That classification allows a consumer to quickly filter what they’re looking for, as grossly or precisely as needed, while allowing producers to describe events as precisely as they can… but no more precisely than that.
Notify events also carry the path the event concerns, and an arbitrary metadata bin to store related rich information, where available (such as a reference to the process that made the change, how the event was collected, or additional known precisions to the event that don’t fit in the classification).
That’s the event problem solved. The second problem Notify v4 and many other such wrappers have is fallback. When the platform doesn’t have a native API to gather the relevant events, we must fall back to polling. That is simple enough to do. However, a related issue is runtime fallback: what if we know that the platform has a native API, but upon querying it we observe it’s not available, or at capacity, or some other thing makes it useless for us?
This is a frequent issue with inotify, because the number of watches is limited, and that limit is fairly low by default (to keep kernel memory manageable). Right now, consumers look for that error themselves and fall back to polling on their own. Often, they fall back for the entire set of paths they want to watch.
A more clever approach, and that is what Notify v5 does, is to manage the selection of event sources (“backends”) internally and not bother the user unless it really is impossible to watch a path. Notify itself watches for that error and falls back.
And that opens up interesting avenues: for one, there’s no need to fall back for the entire set of paths we want to watch. If inotify has enough capacity, we can use that for a set of paths, and use polling for the remainder. For another, we can use more than two backends at once. macOS has two kernel APIs. Linux has a staggering four.
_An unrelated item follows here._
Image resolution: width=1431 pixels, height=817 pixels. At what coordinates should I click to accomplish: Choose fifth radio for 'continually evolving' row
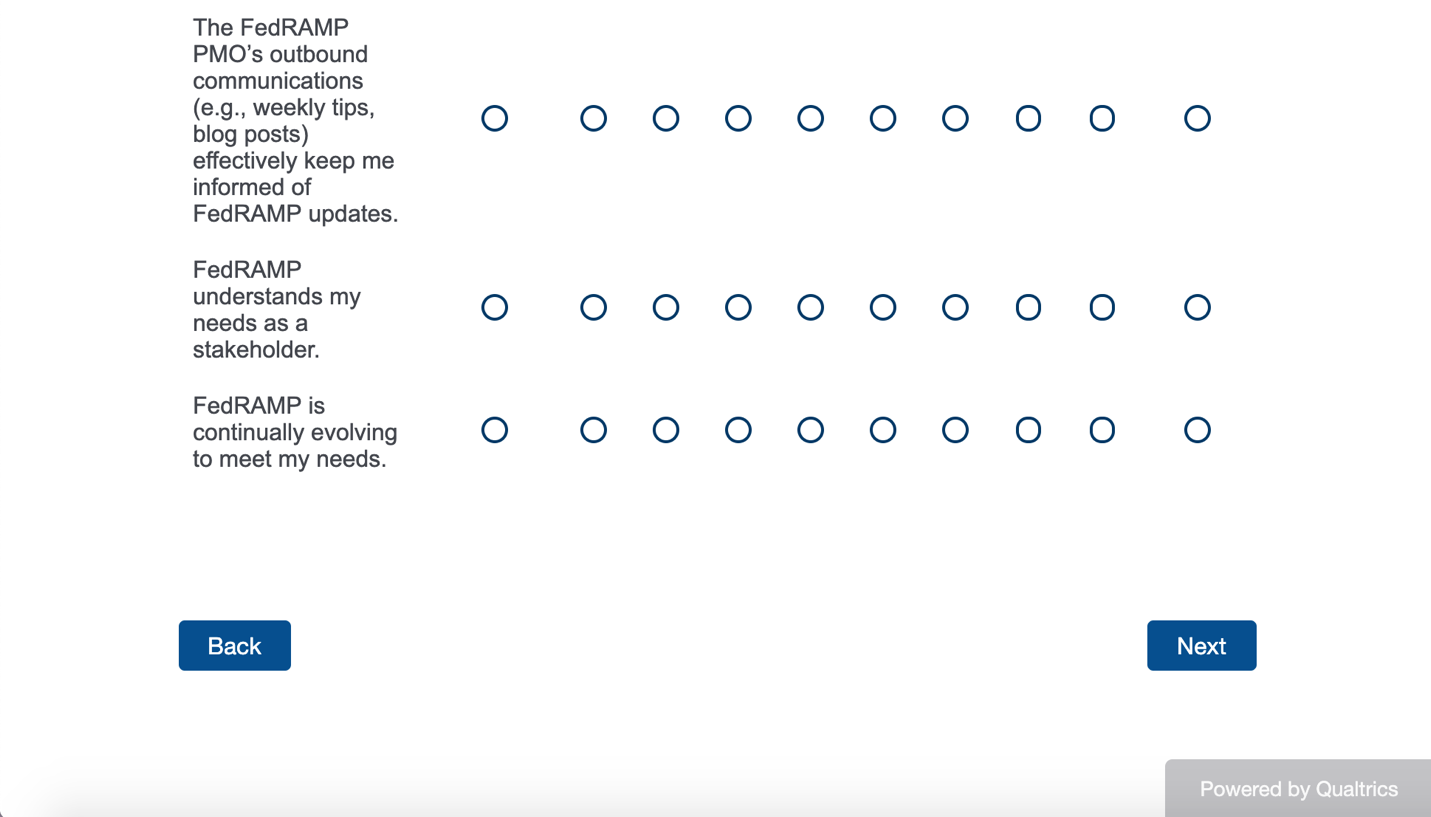(811, 430)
They all have different capabilities and restrictions, but if they’re available, nothing stops us from using them all, at once. For last, and as an example, inotify being at capacity now does not mean it always will be: we can check again later and switch back some of the watch set to the more efficient backend as it becomes available.
(Notify currently does some of the first, and some of the second, and the third not actively, but all that’s there to explore further in the future.)
The next two problems are solved together in my design. One: because different backends have different capabilities, we need some way of bridging the gap for the missing ones, in order to provide a coherent experience. One point five: because we might have several backends in play, whatever solution is used needs to apply only to those backends that need it! Two: event debouncing, where similar events close together are held back to avoid hammering effects.
For this, I introduced processors. They declare which capabilities they require, and which they supply, if any. They have access to some of the internal state. They can ask to add or remove watches. And they can let go, modify, create, or discard events along the stream they're hooked onto.
A consumer can add in their own processors, or enable provided but optional ones, or bring in a third party’s. Notify manages the lot, weaving the streams correctly, splitting and recombining where needed, and maintaining the watch list.
That’s how it works. At the end of the day, it’s definitely a more complicated set-up, but it delivers:
- A more cohesive and less surprising filesystem notification interface.
- Lots of potential. There’s many super-exciting things to explore, that the architecture encourages, rather than stifling customisation or expansion.
- Maintainability. It is more modular, and the pieces are less complex. A key driver for the design was how it compartmentalises domain knowledge and contains the effect any piece, special or banal, has on the rest.
I hope that was an interesting overview, and that you enjoy using Notify v5!